The error you're showing suggests that you do not have the Incus daemon running on your system.
FWIW, I was able to get authentication to ghcr.io private repository by setting up the login in skopeo (which Incus uses to fetch the image):
sudo /opt/incus/bin/skopeo login ghcr.io
Did I miss a better way?
FWIW, for the REST API in particular, I'd be content for something simple while waiting for all the credential helper logic architecture to be fleshed out and built:
# This issues a POST to /1.0/instances
inc.instances.add(
name,
source={
'type': 'image',
'mode': 'pull',
'protocol': 'oci',
'server': 'https://ghcr.io/org/repo',
'alias': 'foobar:latest',
'username': 'me',
'password': 'secret',
},
type='container',
start=True,
project=project_name,
)
Maybe Incus can use that for just the first pull and then delete it? I realize that leaves the server unable to pull future images until it gets another API interaction but, in my case, that would be preferred as it ensures the person launching the instance has access to the credentials at the time the instance launch is requested.
Did I miss a better way?
i believe this is still the current best practice. As in sudo to the daemon user and provide credential helpers / config / auth there, as used by scopeo there.

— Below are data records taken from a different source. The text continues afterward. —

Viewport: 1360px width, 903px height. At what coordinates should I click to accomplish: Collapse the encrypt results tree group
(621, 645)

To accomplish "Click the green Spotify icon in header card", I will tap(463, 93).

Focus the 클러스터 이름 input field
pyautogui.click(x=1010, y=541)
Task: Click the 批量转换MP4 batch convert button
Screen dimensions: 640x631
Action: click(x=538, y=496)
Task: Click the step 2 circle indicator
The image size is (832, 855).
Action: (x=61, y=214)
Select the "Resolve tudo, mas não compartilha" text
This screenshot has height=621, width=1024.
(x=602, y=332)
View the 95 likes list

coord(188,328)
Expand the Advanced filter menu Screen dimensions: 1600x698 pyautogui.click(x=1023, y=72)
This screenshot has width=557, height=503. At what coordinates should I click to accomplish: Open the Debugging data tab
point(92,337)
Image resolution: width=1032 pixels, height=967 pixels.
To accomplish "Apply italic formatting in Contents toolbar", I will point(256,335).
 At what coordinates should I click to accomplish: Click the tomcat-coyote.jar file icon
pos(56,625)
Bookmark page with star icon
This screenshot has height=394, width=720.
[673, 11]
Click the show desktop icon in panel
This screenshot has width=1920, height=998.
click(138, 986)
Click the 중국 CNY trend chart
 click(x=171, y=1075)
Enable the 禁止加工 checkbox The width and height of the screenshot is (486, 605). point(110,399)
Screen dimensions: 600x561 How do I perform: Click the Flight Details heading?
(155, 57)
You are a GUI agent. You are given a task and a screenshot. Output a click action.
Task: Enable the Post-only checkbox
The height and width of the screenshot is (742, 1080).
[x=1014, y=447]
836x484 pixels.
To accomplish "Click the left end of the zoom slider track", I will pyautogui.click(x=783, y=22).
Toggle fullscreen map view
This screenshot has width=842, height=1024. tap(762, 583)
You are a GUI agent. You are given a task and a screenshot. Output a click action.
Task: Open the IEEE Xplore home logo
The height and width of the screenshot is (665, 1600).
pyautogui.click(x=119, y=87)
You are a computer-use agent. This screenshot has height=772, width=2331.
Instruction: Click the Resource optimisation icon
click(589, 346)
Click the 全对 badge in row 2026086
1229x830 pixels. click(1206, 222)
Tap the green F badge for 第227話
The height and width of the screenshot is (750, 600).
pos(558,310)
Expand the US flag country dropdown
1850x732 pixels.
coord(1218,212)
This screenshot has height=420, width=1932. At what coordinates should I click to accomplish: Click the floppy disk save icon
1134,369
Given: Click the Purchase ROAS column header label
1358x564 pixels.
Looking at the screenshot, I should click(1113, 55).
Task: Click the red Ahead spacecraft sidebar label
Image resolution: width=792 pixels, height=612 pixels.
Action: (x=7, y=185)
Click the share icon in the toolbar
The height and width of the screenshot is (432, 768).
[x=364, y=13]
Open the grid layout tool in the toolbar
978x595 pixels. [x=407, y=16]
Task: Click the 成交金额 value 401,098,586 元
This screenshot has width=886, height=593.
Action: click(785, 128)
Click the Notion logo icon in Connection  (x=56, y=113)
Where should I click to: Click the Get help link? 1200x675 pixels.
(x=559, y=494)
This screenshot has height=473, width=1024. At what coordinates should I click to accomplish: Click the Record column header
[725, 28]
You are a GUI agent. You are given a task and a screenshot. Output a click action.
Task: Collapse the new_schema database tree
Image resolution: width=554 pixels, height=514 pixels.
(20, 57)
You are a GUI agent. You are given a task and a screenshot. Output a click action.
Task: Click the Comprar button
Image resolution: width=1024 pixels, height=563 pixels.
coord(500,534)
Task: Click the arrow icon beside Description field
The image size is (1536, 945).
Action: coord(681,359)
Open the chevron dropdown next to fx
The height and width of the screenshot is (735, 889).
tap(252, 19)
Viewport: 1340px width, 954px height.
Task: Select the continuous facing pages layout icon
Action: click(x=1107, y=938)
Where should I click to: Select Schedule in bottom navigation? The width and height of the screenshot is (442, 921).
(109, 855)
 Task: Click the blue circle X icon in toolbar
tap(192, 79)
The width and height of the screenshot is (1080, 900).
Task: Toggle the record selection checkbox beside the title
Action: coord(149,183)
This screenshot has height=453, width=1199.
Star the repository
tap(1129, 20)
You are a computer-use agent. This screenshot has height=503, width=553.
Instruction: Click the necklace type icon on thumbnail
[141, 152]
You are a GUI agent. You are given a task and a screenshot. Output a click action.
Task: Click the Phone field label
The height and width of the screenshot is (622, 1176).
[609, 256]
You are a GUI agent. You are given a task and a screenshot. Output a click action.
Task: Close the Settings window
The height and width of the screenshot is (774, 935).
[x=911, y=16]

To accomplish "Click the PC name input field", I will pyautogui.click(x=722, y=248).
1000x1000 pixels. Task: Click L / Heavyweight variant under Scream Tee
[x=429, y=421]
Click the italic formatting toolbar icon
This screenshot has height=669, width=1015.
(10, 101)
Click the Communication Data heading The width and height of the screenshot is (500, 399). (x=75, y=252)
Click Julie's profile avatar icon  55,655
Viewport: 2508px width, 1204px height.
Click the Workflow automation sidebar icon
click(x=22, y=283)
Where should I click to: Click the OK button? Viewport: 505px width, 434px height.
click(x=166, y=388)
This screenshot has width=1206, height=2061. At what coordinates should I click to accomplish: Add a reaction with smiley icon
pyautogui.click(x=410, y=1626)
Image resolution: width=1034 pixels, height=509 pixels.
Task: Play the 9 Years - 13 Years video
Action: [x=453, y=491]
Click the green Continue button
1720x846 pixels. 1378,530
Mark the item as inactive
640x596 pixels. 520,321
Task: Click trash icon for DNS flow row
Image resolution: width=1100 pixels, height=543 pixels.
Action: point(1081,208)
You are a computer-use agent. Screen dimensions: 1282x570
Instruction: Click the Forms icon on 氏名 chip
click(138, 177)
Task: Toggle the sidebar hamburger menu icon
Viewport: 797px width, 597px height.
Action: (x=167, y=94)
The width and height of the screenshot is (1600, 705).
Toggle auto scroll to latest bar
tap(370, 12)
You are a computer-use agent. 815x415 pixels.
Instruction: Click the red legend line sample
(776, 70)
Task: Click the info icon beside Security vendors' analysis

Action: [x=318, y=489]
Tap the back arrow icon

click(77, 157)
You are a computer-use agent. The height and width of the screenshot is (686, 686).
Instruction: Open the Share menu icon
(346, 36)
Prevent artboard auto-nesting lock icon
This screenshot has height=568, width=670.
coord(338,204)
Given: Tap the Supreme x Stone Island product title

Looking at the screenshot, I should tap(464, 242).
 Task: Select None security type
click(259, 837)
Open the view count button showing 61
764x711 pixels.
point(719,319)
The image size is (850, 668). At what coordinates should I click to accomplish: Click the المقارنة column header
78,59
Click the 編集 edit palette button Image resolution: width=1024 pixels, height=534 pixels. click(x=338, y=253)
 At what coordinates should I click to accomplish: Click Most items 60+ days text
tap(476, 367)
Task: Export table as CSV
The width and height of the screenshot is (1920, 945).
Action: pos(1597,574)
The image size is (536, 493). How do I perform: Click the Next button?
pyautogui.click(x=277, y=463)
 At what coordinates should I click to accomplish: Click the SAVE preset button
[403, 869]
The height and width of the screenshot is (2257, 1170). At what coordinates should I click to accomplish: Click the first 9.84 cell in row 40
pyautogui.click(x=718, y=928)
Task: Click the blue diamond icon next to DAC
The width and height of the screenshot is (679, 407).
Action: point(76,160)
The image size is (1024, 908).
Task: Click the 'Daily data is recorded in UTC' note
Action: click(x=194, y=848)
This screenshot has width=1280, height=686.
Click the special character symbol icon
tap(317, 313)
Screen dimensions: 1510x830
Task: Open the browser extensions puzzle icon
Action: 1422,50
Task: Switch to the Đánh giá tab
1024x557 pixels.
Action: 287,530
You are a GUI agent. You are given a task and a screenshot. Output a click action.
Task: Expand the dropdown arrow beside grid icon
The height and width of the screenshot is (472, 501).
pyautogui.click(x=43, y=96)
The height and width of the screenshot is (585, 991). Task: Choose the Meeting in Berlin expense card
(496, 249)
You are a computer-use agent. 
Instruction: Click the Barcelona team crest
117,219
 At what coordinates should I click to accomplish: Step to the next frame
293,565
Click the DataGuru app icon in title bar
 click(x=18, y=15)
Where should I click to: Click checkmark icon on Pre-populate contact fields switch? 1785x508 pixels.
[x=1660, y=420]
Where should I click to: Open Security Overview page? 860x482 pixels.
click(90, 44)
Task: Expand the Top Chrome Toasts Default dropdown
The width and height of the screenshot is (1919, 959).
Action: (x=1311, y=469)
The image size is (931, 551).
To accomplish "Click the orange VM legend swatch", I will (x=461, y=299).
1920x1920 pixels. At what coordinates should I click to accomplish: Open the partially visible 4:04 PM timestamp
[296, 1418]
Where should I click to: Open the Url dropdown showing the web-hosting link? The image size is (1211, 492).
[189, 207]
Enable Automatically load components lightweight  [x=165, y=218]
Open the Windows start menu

Hi @stgraber, @cory-chang and I will no be working on this issue as our class has concluded.
We modified the CLI/YAML configurations to support specifying Docker credential helpers, updated the subprocess module to run credential helper binaries and handle their outputs, and implemented passing retrieved credentials into authenticated URIs for image pulls. We also began work on temporary authfile creation for skopeo but this part remains incomplete.
Our implementation can be found here: https://github.com/cory-chang/incus/tree/oci-auth.
Thank you again for the opportunity to contribute—it was a valuable and rewarding learning experience, and we are very grateful.
@pi2chen thanks, I'll pick it up from there!